TASK DETAILS: Search the data for "link". Each line containing it is to be copied.

━━ RECORDS FOR THE EXERCISE ━━

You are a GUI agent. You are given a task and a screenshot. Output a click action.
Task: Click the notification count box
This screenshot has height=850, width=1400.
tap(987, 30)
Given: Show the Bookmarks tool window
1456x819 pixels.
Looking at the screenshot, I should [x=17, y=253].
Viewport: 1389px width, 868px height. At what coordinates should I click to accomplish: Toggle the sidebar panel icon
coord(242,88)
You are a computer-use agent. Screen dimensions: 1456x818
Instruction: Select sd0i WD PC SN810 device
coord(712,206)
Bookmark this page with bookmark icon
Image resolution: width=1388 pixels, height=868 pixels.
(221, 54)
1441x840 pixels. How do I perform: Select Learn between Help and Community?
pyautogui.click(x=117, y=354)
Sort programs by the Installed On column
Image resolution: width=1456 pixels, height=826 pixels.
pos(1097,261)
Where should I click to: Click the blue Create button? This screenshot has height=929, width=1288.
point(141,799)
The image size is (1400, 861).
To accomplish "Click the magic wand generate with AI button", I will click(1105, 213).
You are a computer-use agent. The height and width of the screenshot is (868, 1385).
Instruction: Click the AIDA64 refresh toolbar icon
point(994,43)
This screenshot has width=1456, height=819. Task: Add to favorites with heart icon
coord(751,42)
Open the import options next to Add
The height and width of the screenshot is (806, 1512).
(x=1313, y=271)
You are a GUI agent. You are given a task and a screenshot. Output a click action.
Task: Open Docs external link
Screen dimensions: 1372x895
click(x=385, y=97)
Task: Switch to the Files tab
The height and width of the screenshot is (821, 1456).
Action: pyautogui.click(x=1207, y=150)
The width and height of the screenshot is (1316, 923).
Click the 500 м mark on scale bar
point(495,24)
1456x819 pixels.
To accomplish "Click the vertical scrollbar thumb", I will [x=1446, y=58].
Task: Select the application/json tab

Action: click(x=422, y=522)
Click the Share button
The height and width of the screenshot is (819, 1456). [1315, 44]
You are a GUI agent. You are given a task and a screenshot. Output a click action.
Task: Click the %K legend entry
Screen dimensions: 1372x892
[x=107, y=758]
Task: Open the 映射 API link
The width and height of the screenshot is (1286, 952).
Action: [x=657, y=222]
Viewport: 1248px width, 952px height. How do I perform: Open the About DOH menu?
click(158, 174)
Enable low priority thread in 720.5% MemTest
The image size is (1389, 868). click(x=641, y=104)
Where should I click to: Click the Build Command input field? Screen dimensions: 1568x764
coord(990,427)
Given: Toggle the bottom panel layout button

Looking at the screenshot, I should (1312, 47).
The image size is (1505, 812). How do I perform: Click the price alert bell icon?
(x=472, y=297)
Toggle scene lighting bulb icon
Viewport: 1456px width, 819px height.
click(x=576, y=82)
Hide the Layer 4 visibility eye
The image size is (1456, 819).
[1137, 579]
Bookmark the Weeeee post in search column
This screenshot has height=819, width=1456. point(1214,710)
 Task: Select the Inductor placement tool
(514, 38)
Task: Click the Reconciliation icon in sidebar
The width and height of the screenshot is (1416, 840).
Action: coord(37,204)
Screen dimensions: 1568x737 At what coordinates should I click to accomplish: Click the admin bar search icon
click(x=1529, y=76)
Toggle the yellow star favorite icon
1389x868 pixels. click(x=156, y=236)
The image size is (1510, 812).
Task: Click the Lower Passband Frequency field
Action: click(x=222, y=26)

━━━

SOLVED EXERCISE:
Task: Open Docs external link
Task: Open the 映射 API link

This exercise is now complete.